I wrote an update() function which ran on a single thread, then I wrote the below function updateMP() which does the same thing except I divide the work in my two for loops here amongst some threads:
void GameOfLife::updateMP()
{
std::vector<Cell> toDie;
std::vector<Cell> toLive;
#pragma omp parallel
{
// private, per-thread variables
std::vector<Cell> myToDie;
std::vector<Cell> myToLive;
#pragma omp for
for (int i = 0; i < aliveCells.size(); i++) {
auto it = aliveCells.begin();
std::advance(it, i);
int liveCount = aliveCellNeighbors[*it];
if (liveCount < 2 || liveCount > 3) {
myToDie.push_back(*it);
}
}
#pragma omp for
for (int i = 0; i < aliveCellNeighbors.size(); i++) {
auto it = aliveCellNeighbors.begin();
std::advance(it, i);
if (aliveCells.find(it->first) != aliveCells.end()) // is this cell alive?
continue; // if so skip because we already updated aliveCells
if (aliveCellNeighbors[it->first] == 3) {
myToLive.push_back(it->first);
}
}
#pragma omp critical
{
toDie.insert(toDie.end(), myToDie.begin(), myToDie.end());
toLive.insert(toLive.end(), myToLive.begin(), myToLive.end());
}
}
for (const Cell& deadCell : toDie) {
setDead(deadCell);
}
for (const Cell& liveCell : toLive) {
setAlive(liveCell);
}
}
I noticed that it performs worse than the single threaded update() and seems like it's getting slower over time.
I think I might be doing something wrong by having two uses of omp for?
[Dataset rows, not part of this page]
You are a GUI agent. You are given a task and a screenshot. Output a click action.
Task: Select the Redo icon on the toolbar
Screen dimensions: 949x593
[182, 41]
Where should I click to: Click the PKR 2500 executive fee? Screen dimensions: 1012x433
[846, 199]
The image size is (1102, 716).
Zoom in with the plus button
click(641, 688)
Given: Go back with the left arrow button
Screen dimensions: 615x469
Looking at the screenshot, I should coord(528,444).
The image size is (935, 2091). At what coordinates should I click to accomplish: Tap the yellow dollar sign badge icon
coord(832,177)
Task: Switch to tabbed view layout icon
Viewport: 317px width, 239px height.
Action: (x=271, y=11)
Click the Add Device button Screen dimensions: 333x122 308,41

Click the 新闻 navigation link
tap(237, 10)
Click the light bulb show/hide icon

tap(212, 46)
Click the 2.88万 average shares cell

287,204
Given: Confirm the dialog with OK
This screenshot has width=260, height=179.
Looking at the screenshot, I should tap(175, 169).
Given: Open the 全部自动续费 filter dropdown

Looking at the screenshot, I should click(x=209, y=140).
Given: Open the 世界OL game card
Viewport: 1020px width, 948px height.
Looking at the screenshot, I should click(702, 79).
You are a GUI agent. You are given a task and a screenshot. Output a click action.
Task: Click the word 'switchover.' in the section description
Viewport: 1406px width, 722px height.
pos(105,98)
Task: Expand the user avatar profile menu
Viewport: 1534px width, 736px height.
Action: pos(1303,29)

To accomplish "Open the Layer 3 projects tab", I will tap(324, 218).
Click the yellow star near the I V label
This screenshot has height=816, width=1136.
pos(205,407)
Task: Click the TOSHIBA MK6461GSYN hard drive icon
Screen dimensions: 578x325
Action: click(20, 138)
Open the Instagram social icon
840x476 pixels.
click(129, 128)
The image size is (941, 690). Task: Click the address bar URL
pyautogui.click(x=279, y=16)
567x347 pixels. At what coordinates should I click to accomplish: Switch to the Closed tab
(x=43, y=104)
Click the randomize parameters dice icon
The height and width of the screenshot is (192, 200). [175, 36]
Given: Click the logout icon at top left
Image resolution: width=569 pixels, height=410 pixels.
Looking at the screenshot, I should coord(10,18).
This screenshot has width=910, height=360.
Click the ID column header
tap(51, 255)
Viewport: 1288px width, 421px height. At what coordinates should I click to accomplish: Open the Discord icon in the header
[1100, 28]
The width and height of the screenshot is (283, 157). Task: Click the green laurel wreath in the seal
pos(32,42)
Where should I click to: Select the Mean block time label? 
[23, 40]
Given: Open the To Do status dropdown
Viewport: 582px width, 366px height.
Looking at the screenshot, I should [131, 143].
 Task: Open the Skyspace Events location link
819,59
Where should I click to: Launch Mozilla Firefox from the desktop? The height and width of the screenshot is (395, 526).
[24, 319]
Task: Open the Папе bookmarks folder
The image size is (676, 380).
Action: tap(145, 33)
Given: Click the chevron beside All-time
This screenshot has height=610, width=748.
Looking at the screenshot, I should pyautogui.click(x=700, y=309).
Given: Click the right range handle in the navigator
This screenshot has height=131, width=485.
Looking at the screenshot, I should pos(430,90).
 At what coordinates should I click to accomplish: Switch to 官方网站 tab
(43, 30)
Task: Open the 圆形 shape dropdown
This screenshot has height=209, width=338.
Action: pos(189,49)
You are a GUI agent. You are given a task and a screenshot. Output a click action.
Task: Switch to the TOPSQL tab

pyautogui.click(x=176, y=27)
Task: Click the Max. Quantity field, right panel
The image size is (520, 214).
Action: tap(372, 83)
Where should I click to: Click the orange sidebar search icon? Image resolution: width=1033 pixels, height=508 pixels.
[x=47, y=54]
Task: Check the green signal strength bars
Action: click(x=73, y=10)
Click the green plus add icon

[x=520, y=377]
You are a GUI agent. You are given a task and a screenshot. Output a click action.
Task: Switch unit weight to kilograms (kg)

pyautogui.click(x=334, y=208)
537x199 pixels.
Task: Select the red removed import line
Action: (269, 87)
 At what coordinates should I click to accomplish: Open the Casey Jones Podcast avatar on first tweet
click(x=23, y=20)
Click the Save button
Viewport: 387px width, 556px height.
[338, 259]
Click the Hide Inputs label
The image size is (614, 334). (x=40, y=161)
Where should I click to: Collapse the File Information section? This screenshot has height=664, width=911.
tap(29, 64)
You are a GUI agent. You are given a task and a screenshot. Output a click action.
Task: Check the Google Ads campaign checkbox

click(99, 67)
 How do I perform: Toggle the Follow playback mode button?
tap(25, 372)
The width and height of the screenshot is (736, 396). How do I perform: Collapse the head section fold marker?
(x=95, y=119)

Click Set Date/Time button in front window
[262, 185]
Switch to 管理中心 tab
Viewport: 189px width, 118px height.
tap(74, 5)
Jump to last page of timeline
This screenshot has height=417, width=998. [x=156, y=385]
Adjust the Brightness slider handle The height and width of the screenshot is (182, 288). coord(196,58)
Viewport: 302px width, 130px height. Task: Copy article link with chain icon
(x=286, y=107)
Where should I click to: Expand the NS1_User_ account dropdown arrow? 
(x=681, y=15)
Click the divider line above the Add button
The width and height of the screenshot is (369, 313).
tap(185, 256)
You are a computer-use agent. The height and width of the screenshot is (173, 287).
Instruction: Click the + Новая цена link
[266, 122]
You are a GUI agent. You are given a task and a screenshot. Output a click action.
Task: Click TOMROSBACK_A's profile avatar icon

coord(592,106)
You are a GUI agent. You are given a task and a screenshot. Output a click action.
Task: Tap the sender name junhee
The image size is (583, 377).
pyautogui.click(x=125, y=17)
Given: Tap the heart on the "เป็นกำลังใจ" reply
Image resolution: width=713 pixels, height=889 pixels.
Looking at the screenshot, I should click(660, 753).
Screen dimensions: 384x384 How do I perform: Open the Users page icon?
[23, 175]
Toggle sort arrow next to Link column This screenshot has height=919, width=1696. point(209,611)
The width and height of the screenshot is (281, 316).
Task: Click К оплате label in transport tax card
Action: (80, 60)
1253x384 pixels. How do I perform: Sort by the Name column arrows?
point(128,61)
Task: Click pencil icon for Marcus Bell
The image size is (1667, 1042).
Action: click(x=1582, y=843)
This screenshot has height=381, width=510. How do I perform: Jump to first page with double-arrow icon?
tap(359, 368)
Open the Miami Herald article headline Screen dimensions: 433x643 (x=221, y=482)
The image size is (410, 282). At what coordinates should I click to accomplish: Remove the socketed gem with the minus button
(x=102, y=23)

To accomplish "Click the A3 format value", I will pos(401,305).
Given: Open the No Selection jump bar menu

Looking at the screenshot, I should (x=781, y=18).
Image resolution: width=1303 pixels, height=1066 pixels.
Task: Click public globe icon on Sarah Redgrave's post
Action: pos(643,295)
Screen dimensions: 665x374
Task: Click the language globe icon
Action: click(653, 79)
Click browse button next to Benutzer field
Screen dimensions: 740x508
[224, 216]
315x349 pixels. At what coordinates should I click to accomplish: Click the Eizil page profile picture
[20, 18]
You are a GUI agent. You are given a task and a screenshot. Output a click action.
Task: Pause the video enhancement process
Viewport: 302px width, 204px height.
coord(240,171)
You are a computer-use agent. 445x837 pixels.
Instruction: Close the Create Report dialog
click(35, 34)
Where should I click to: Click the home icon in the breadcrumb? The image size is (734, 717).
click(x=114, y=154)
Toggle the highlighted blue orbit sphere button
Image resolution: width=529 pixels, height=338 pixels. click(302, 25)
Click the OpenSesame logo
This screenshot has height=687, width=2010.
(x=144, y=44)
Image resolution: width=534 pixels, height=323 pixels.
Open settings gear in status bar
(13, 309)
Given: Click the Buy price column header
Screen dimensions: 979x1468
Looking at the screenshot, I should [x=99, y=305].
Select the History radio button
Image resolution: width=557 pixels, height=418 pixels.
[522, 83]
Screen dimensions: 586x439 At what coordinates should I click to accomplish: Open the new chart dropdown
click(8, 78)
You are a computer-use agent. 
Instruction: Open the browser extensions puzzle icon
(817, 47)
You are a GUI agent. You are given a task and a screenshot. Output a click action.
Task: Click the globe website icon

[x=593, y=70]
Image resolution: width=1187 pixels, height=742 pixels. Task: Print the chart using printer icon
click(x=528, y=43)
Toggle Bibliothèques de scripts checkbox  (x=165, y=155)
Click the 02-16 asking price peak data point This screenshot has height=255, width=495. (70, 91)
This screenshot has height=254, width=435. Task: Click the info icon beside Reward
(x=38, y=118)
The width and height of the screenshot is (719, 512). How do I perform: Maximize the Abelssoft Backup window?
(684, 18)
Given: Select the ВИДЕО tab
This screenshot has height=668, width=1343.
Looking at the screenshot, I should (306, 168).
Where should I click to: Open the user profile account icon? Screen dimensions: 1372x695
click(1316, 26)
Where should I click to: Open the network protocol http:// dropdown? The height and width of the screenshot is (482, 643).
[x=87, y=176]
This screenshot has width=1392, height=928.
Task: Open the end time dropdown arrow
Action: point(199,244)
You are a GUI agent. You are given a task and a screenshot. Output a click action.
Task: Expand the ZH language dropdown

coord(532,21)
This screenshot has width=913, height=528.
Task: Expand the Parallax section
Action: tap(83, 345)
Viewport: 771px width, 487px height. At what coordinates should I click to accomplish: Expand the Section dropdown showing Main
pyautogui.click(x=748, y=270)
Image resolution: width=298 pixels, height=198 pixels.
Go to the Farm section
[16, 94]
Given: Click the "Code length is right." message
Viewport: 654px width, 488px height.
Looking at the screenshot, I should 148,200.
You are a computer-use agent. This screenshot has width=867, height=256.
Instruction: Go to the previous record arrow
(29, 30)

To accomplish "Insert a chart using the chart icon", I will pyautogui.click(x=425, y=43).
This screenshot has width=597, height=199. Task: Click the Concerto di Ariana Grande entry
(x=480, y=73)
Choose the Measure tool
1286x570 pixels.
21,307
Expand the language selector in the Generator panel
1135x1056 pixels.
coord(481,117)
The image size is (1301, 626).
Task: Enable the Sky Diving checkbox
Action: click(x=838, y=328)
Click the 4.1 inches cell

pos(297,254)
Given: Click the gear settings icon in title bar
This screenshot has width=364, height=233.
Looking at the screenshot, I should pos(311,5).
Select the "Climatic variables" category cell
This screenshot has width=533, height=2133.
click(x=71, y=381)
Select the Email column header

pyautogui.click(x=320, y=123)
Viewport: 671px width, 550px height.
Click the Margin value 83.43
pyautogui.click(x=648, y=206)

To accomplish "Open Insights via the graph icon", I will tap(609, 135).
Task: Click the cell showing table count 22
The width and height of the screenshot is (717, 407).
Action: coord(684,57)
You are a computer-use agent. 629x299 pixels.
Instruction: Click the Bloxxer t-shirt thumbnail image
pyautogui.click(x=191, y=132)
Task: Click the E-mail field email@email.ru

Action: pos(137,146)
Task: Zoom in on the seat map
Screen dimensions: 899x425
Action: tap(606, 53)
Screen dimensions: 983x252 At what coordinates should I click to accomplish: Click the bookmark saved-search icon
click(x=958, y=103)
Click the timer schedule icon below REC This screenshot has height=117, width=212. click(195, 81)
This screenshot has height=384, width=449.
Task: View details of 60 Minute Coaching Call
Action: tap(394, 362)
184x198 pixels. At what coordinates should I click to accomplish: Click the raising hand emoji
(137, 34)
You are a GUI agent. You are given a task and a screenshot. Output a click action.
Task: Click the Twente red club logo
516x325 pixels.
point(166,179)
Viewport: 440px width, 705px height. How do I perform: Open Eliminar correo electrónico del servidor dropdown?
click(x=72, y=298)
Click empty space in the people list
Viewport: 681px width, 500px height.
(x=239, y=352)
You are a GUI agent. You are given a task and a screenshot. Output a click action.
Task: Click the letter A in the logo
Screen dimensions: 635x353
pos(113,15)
I am new to OpenMP so I am still figuring out how to use it.
Why am I getting worse performance with my multithreaded implementation?
EDIT: Full source here: https://github.com/k-vekos/GameOfLife/tree/hashing?files=1

Why am I getting worse performance with my multithreaded implementation?
Classic question :)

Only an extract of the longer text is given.